On July 1, 1923, the Canadian government introduced a new Chinese Immigration Act, commonly known as the Chinese Exclusion Act, to stop Chinese immigration. The Act was the culmination of widespread anti-Chinese racism and policies increasing in Canada since the 19th century. Chinese Canadian men and women tried to prevent the passage of the Act and afterwards continued to lobby for its repeal.
For almost a quarter of a century, the Chinese Exclusion Act imposed restrictions that separated families by prohibiting immigrant spouses and children from joining the predominantly male Chinese population in Canada. While the exact number is unknown, Canada allowed entry to fewer than 50 Chinese persons during the 24 years that the Act was in effect.
Significantly, this Act also required all Chinese persons living in Canada, even those born here, to register with the government and to carry certificates with photo identification, or risk fines, detainment, or deportation. This was the only time the federal government imposed such a requirement on a non-Indigenous community during peacetime. The Act was repealed on May 14, 1947.

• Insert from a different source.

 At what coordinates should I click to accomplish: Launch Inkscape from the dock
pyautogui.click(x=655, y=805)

The Government of Canada, through the Historic Sites and Monuments Board of Canada supported by Parks Canada, commemorates significant persons, places, and events that have shaped Canada. Sharing these stories helps foster understanding and reflection on the diverse histories, cultures, legacies, and realities of Canada’s past and present. The final location for the plaque will be in the new Chinese Canadian Museum in Vancouver’s Historic Chinatown.
The designation process under Parks Canada’s National Program of Historical Commemoration is largely driven by public nominations. To date, more than 2,200 designations have been made nationwide. To nominate a person, place or historic event in your community, please visit the Parks Canada website for more information: https://parks.canada.ca/culture/designation/proposer-nominate.

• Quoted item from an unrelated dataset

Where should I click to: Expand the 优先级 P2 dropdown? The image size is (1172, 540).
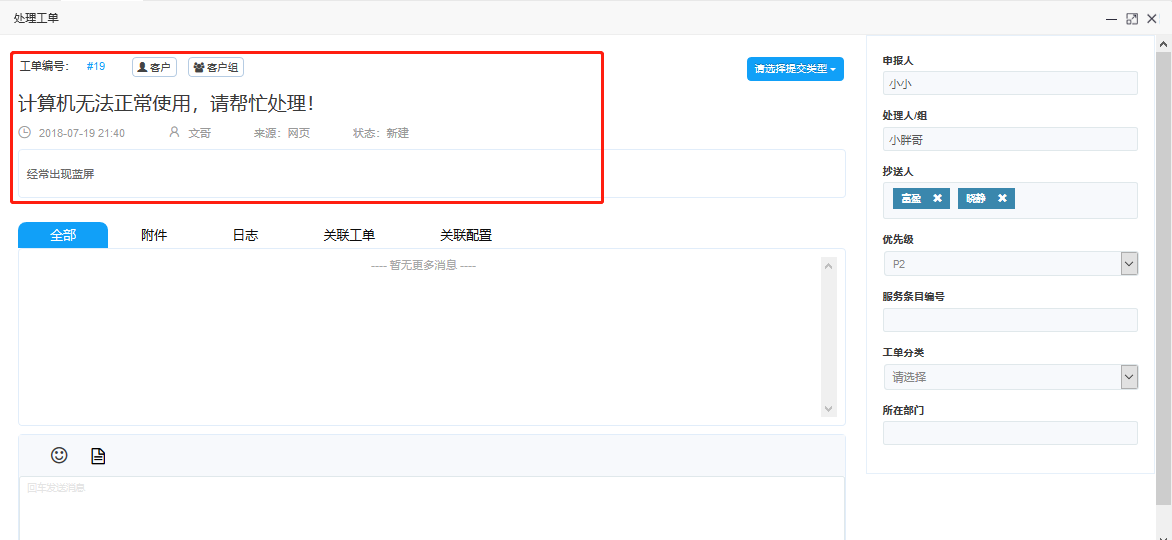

“On behalf of the Government of Canada, I am honoured to commemorate the national historic significance of the Exclusion of Chinese Immigrants. This plaque acknowledges the tragic injustice that Chinese Canadians suffered, while also offering an opportunity to reflect on the importance of combating anti-Asian racism today. I encourage all Canadians to learn more about the impacts of the Chinese Exclusion Act and this defining era of Canadian history as we work to continue building a Canada that is as welcoming as it is diverse.”
The Honourable Steven Guilbeault
Minister of Environment and Climate Change and Minister responsible for Parks Canada
“The Exclusion of Chinese Immigrants from 1923-1947 was a tragic era in Canadian history marked by institutionalized racism. This plaque recognises the hardships that Chinese Canadians endured under the restrictions of the Chinese Exclusion Act while also acknowledging their bravery and resilience while challenging the legislation.”
The Honourable Mary Ng,
Minister of International Trade, Export Promotion, Small Business and Economic Development
The 1923 legislation replaced the first Chinese Immigration Act of 1885, which included the various head taxes (entry taxes), among other measures to deter immigration from China.

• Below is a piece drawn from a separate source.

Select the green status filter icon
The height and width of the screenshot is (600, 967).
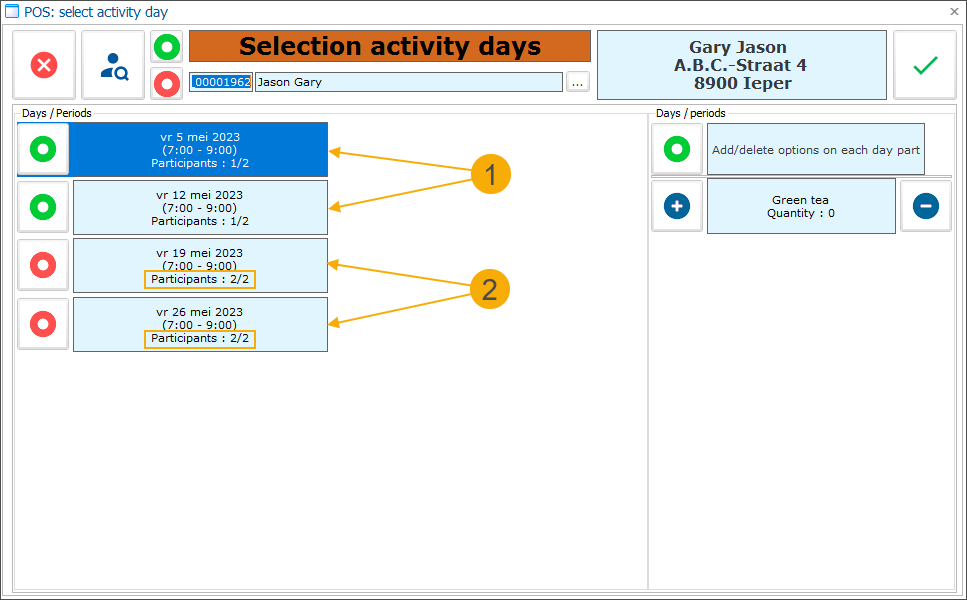coord(166,46)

After the Act was repealed in 1947, Chinese immigration was placed under the jurisdiction of the Immigration Act in the category of Asian immigration, more broadly. Asian immigration was limited to spouses and unmarried children aged 18 or younger of men already living in Canada. In 1955, the age restriction for dependants was increased to 25. In 1967, overt racial restrictions were removed, and the Immigration Act has continued to evolve.
After two decades of lobbying, in 2006, Chinese Canadians received an official apology from the federal government for the head taxes and the exclusion of Chinese immigrants.
Created in 1919, the Historic Sites and Monuments Board of Canada advises the Minister of Environment and Climate Change regarding the national significance of persons, places, and events that have marked Canada’s history. Together with Parks Canada, the Board ensures that subjects of national historic significance are recognized under Parks Canada’s National Program of Historical Commemoration and these important stories are shared with Canadians.
Parks Canada is committed to working with Canadians in our efforts to tell broader, more inclusive stories in the places that it manages. In support of this goal, the Framework for History and Commemoration outlines a comprehensive, and engaging approach to sharing Canada’s history through diverse perspectives, including shedding light on tragic and difficult periods of Canada’s past.